BYU’s Honor Code office investigates and disciplines students who violate the school’s code of conduct. The Honor Code prohibits behaviors including alcohol consumption, extra-marital sexual activity, swearing, and dishonesty.
The Tribune sought the records as part of its coverage of campus sexual assaults and the case of Maddie Barney – who claimed she was investigated for sexual misconduct by the Honor Code office after reporting an off-campus sexual assault to Provo Police.
The Government Records Access and Management Act (GRAMA) requires public entities – like police departments – to provide public access to department records, including communications such as e-mails, memos, and text messages.

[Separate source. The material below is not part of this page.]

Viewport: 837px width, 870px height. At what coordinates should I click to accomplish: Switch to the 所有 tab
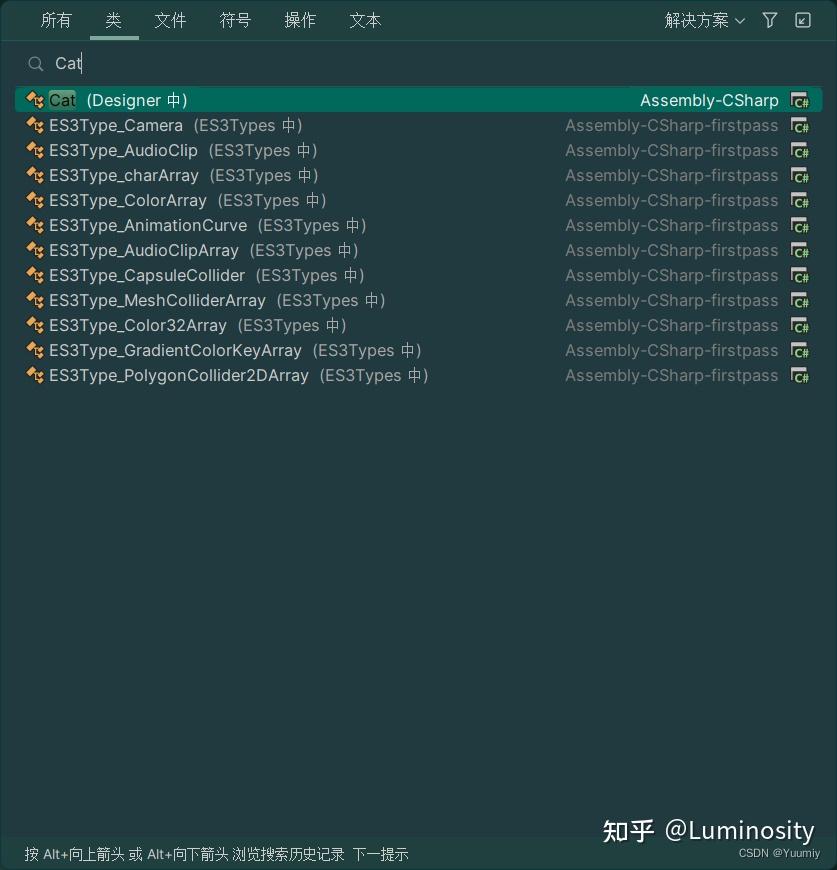(x=56, y=20)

BYU denied the Tribune’s request for records between BYU Police and the Honor Code Office in 2016. The Tribune appealed the denial to the State Records Committee. The Committee denied the appeal, citing that BYU Police is not a “governmental entity” and hence not subject to GRAMA.
“I think it’s a terrible precedent to have somebody exercising police power and not having a check or review on that,” O’Brien said.
The Salt Lake Tribune appealed the State Records Committee denial by filing a lawsuit for the records in November 2016.
In court Monday, BYU lawyers again argued that the school’s police department is not subject to GRAMA. While BYU employs state-certified police officers, the school's Deputy General Counsel Steven M. Sandberg argued the agency is not a government entity because it was established by a private university.
“University Police is unique in Utah, but it’s not the only one that could exist,” Sandberg said.
In his arguments, Sandberg says GRAMA laws only apply to agencies which were created by and administered by qualifying government entities.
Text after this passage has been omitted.